Les droites espagnoles n’ont pas été si bêtes, c’est une justice à leur rendre. Vous me direz qu’elles n’ont pas eu le temps de la réflexion. Est-ce que vous me prenez pour un imbécile ? Des élections de mars au pronunciamento du 19 juillet, je compte trois mois et demi. Un enfant comprendrait que douze malheureuses semaines n’auraient certainement pas suffi à l’organisation d’une révolte de la garde civile et de l’armée. À moins que vous ne pensiez que le général Franco se soit contenté de prévenir ses complices par télégramme : « Me révolte demain.
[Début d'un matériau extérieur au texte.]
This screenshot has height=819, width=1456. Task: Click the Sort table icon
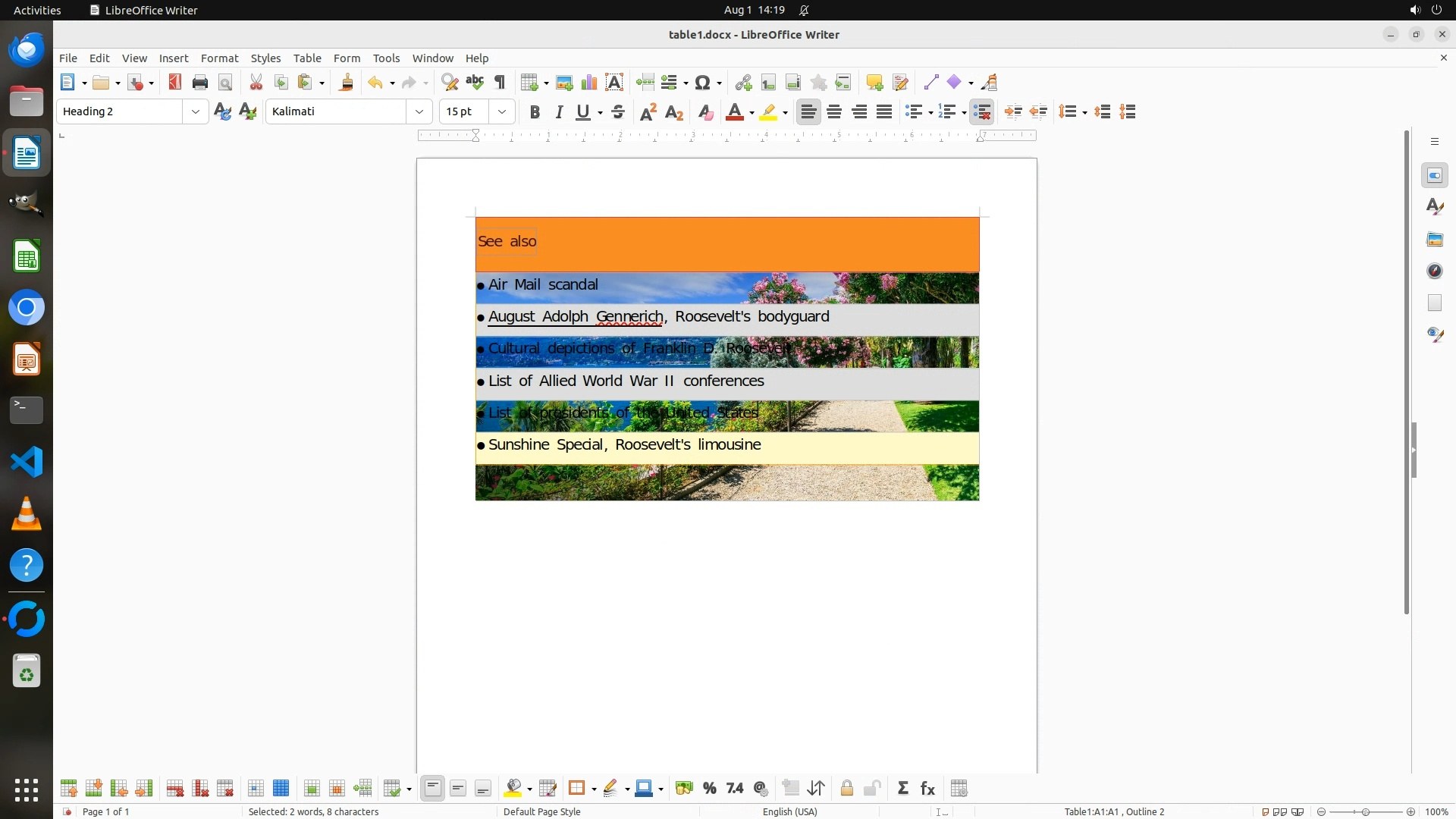[816, 789]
Que décidez-vous ? » Un télégramme en clair, bien entendu, avec réponse payée. Quant à M. Mussolini ou M. Hitler, sans doute ont-ils été simplement avisés des Canarias, par téléphone, le jour de l’assassinat de Calvo Sotelo ! Je veux bien que l’épiscopat ait été tenu jusqu’à la dernière minute dans l’ignorance de ce que préparaient tant de personnages à eux familiers, et qui semblent n’avoir pas eu décidément grande confiance dans la discrétion de Leurs Seigneuries. Pourquoi d’ailleurs se défendraient-elles d’avoir assisté par avance de leurs vœux et de leurs prières, une entreprise de guerre sainte — nuestra santa guerra ? Où serait le mal ?
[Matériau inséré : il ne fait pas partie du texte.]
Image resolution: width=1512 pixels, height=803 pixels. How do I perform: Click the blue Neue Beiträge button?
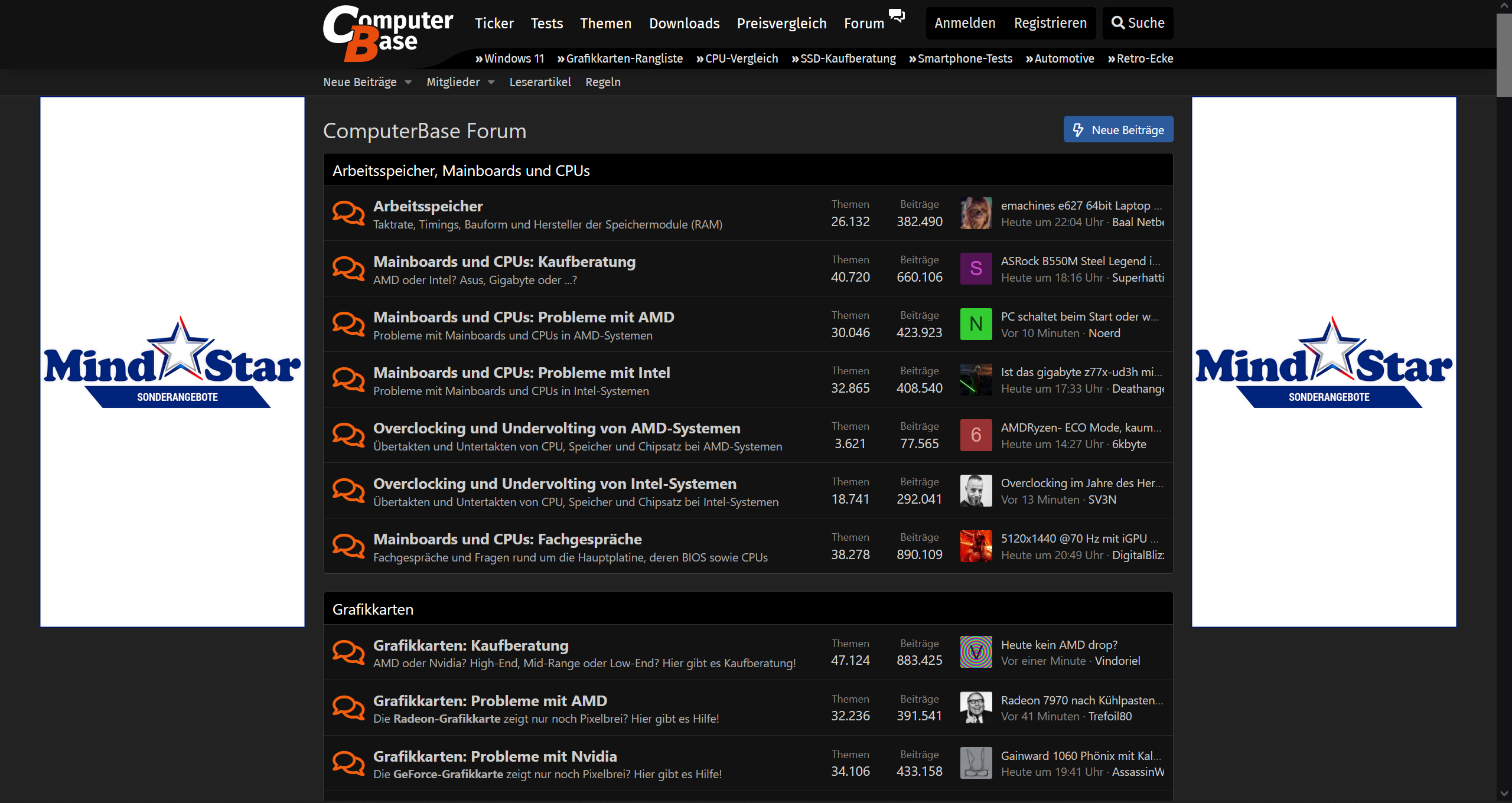(x=1118, y=130)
Non, les droites espagnoles n’ont pas été aussi bêtes. Jusqu’à la dernière minute, elles se sont affirmées ennemies de toute violence. Convaincue de purger ses adversaires à l’huile de ricin, la Phalange passait encore le 19 juillet 1936 pour si damnable qu’un jeune phalangiste de dix-sept ans, nommé Barbara, ayant été tué presque sous mes yeux, le matin même du coup d’État, le personnage que les convenances m’obligent à nommer Son Excellence l’évêque de Majorque, après avoir longuement hésité à accorder les obsèques religieuses à ce violent — qui frappe de l’épée périra par l’épée — se contenta d’interdire à ses prêtres de se présenter à l’office en surplis. Six semaines après, allant reconduire, en motocyclette, mon fils aux avant-postes, je devais trouver le frère du mort étendu sur la route de Porte-Christo, déjà froid, sous un linceul de mouches. L’avant-veille deux cents habitants de la petite ville voisine de Manacor, jugés suspects par les Italiens, avaient été tirés de leurs lits, en pleine nuit, conduits par fournées au cimetière, abattus d’une balle dans la tête et brûlés en tas un peu plus loin. Le personnage que les convenances m’obligent à qualifier d’évêque-archevêque, avait délégué là-bas un de ses prêtres qui, les souliers dans le sang, distribuait les absolutions entre deux décharges. Je n’insiste pas plus longtemps sur les détails de cette manifestation religieuse et militaire, afin de ménager, autant que possible, la susceptibilité des héroïques contre-révolutionnaires français, évidemment frères de ceux que nous avons vus, ma femme et moi, fuir de l’île à la première menace d’une invasion hypothétique, comme des lâches. J’observe simplement que ce massacre de misérables sans défense ne tira pas un mot de blâme, ni même la plus inoffensive réserve des autorités ecclésiastiques qui se contentèrent d’organiser des processions d’actions de grâces. Vous pensez bien que la moindre allusion à l’huile de ricin eût été jugée, désormais, inopportune. On fit des obsèques solennelles au second des Barbara, et la ville ayant décidé de donner à une rue le nom des deux frères, la nouvelle plaque en fut inaugurée et bénite par le personnage que les convenances m’obligent toujours à nommer Son Excellence l’évêque-archevêque de Palma.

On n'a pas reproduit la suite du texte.